» The problem
Set down a faithful copy of every record below, with no images.

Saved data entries
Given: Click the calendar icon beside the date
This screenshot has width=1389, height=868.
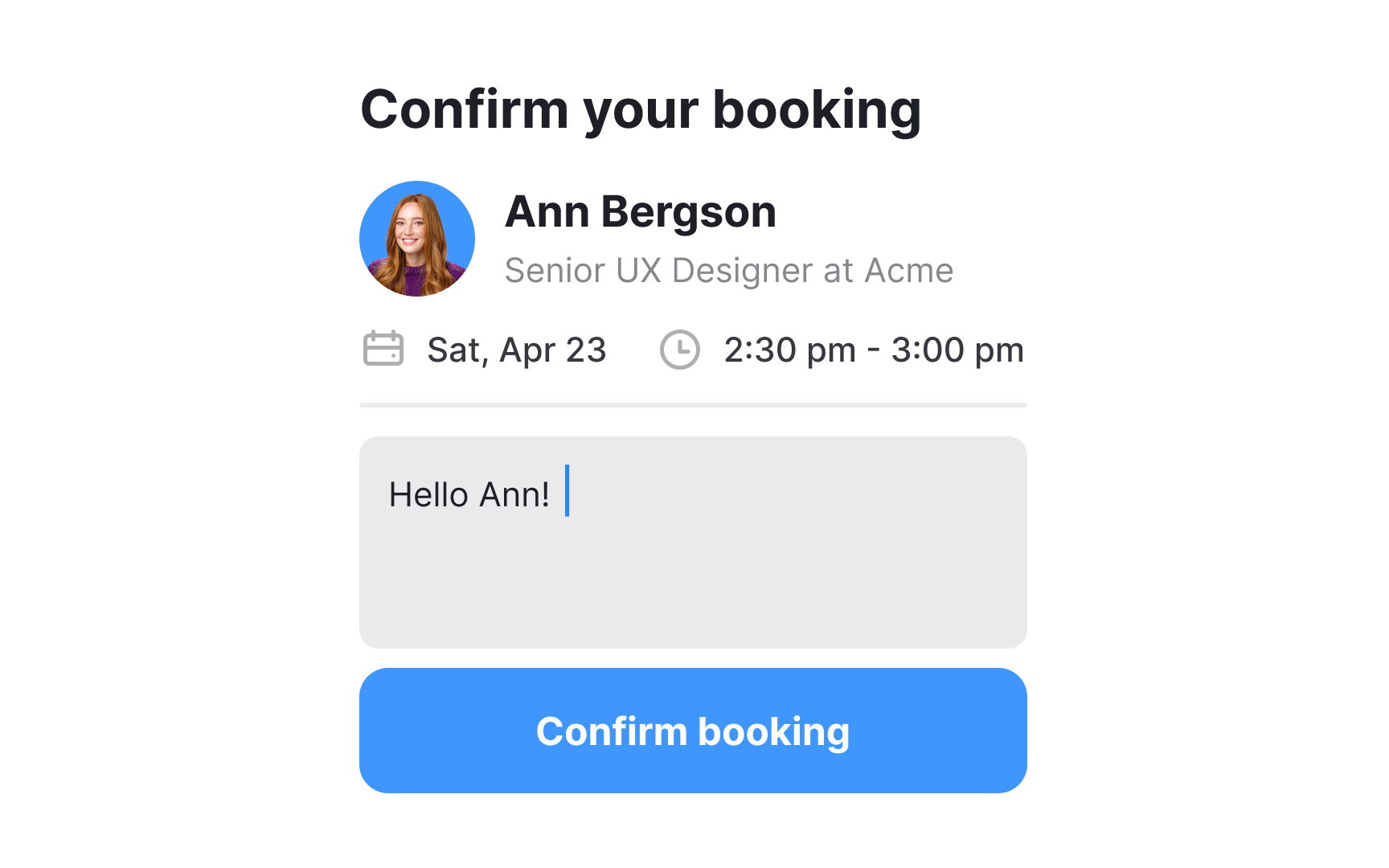Looking at the screenshot, I should (x=383, y=349).
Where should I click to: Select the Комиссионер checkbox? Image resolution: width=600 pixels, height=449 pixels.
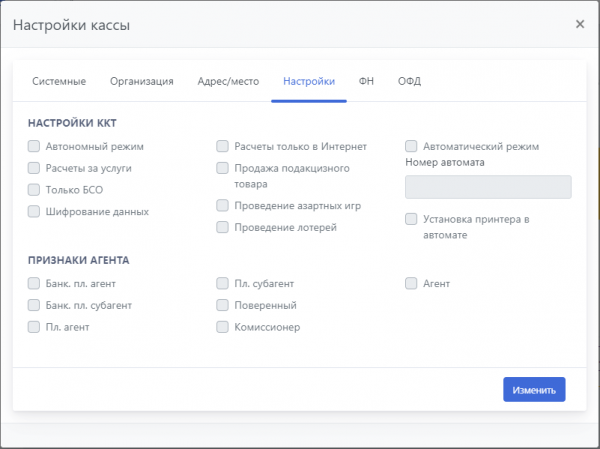click(222, 327)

» Solution for this exercise
Given: Click the calendar icon beside the date
This screenshot has width=1389, height=868.
Looking at the screenshot, I should (x=383, y=349).
Where should I click to: Select the Комиссионер checkbox? Image resolution: width=600 pixels, height=449 pixels.
click(222, 327)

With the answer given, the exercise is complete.